I know that has changed now and a lot of amazing women authors are coming out of Iowa, but I would guess that they still read far more men in their literature classes. It's what the old guard want.
So what does what David Gilmour said have to do with me, aside from having in a small way experienced it?

Six months ago, I started writing a book titled Sneaking Candy about a twenty-something woman in a graduate writing program who writes erotic romance under a pseudonym because she is afraid she will not be taken seriously by her peers. I thought at first it would be a book about a woman trying to find her authorial voice, her sexual voice and finding love in the unlikeliest place, but as I wrote it turned into something much different.

Her writing professor and mentor in the book is an awful lot like David Gilmour, and was created before I even knew about the ass that was David Gilmour.
See this excerpt as an example:
Professor Martin's glanced at the syllabus I had created for my class. “This is a little female heavy, Candice,” he said, tipping his head up. His mouth was a straight line, like the punctuation on his criticism.
I bit my lip. Professor Martin could be as irritating as a thong made out of sandpaper.
As irritating as realizing I was wearing a thong made of sandpaper and that I had forgotten to do laundry and had no other thongs to wear.
“Compared to what?” I asked, sitting up straighter in the impossible-to-be-comfortable-in slick wood chairs the university chose to adorn the other side of his desk.
The class was Contemporary Fiction 201 and fine maybe I did choose to teach more female writers, but I was a female writer and I was also pissed off at how underrepresented we were everywhere else.
“It should just be balanced,” he said. “Don’t you agree?” His wavy, hay-blonde hair was slicked back. On the beach it had been loose, flying as he ran to spike the volleyball . I remember thinking that day the exact color of his hair was something that sonnets could be written about. Of course, I’d had more than my share of Mike’s Hard Lemonade so I was feeling poetic—a scary proposition for any fiction writer.
“If there were more men, would you tell me to add more women?” I asked. I wished when he’d given me the syllabus for the class that I was a teaching assistant for I could have told him to make it more balanced.
It was dripping with penises, a Christmas tree adorned with saggy-members instead of garland: Hemmingway, Fitzgerald, Joyce, and Faulkner just to name a few. It was a semantic sausage-fest.

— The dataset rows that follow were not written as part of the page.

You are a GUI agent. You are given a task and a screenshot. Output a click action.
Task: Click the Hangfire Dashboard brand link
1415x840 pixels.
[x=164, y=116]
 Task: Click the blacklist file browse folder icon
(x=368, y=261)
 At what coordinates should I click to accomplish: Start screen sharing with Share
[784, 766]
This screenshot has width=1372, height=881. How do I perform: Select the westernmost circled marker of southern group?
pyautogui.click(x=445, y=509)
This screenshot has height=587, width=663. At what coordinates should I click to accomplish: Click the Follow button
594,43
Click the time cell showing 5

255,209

Without even meaning to, I could feel my book turning into the battle cry I believe many women writers and would-be writers feel. I am not less important or valid than you for being a woman, or writing stories that women and young women want to read.

The only reason I could be writing this was because even if it wasn't as overt as what Mr. Gilmour said, it was something I experienced. Something it seems women in writing programs still are.
I hope when Sneaking Candy comes out in December professors like Mr. Gimour might see that there is a problem in what and who is taught in writing programs, that a change needs to come, but probably not because I am a woman.

2 comments:

  1. Love this post! I wouldn't be surprised if an avalanche of comments follows.

    ReplyDelete
  2. Great post. Sexism is still rampant in many parts of society, it's just better hidden in most cases. Gilmour's statement wouldn't be so awful if there was a female professor at the same school who said the same thing about men - and had an all-female reading list. If there was, no doubt she'd have a faculty advisor who would tell her to be more balanced...just like the MC in your excerpt. Apparently, balancing is only applicable in one direction.